Schäfer ist aber auch bewusst, was das für ihren Heimatlandkreis hieße: "Die Münchner haben eine anständige Bahnverbindung verdient. Es ist schlicht unanständig, dass die CSU ein teures Prestigeprojekt plant, dann über Jahre hinweg Kosten und Risiken unterschlägt und nun der Ausbau von Bus und Bahn dadurch wieder auf der Strecke bleiben könnte."

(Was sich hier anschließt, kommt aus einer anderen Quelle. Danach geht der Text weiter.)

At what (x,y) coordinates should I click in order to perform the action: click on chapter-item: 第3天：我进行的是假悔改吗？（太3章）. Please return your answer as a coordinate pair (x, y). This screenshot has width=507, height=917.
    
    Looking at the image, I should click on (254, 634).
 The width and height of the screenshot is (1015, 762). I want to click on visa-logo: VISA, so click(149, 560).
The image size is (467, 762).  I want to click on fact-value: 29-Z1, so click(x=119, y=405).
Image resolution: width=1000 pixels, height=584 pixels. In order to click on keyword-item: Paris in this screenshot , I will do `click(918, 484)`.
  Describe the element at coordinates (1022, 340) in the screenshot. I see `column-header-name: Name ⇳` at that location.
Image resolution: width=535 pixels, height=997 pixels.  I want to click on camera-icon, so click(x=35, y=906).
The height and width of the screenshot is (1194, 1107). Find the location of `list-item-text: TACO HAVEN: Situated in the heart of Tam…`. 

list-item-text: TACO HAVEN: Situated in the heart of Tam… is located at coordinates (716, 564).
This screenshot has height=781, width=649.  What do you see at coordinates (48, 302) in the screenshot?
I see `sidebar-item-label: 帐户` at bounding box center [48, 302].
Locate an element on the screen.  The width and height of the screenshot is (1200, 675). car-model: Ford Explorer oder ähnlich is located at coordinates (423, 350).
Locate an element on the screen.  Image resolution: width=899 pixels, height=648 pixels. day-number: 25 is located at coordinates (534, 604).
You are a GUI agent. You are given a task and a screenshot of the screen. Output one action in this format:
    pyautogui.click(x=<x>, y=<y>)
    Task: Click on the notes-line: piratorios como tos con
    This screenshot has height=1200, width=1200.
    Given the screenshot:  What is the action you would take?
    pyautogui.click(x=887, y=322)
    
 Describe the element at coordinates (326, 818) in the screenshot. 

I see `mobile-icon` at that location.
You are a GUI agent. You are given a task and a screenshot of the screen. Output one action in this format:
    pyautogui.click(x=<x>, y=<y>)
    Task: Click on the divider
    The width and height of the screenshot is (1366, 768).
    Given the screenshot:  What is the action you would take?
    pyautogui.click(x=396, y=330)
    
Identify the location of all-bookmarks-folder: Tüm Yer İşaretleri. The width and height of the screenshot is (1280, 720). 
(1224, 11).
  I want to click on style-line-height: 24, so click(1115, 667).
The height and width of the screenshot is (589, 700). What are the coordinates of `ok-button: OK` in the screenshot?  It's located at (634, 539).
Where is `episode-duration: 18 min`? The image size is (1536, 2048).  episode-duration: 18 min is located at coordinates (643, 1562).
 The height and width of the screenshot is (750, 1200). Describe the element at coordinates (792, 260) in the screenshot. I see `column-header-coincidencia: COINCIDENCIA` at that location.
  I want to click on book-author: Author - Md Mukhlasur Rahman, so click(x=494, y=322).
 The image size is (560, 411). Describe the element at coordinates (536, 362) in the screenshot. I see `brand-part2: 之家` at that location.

Freie Wähler: Verkehrsprojekte dürfen nicht nur Kostensteigerung der Zweiten Stammstrecke leiden

Diese Sorgen teilen die Freien Wähler. "Andere Verkehrsprojekte im ländlichen Raum dürfen unter der Kostensteigerung der Stammstrecke nicht leiden", sagt FW-Chef Hubert Aiwanger der AZ. Für Schäfer ist jetzt Transparenz nötig, nachdem das Projekt zu lange "schöngerechnet" wurde, "obwohl klar war, dass da noch viele Risiken auf den Steuerzahler zukommen".

Der ehemalige Verkehrsminister Andreas Scheuer (CSU) hatte im U-Ausschuss die Kritik der Rechnungshöfe als etwas übertrieben dargestellt, so nach dem Motto: Die haben immer was zu meckern. Das sieht Schäfer anders. Der Ausschuss habe den Bundesrechnungshof gebeten, noch einmal beim Obersten Bayerischen Rechnungshof zu dem Thema nachzuhaken. Im Herbst sollen die Informationen zur NKU und die Erkenntnisse der Rechnungshöfe dem Parlament vorliegen.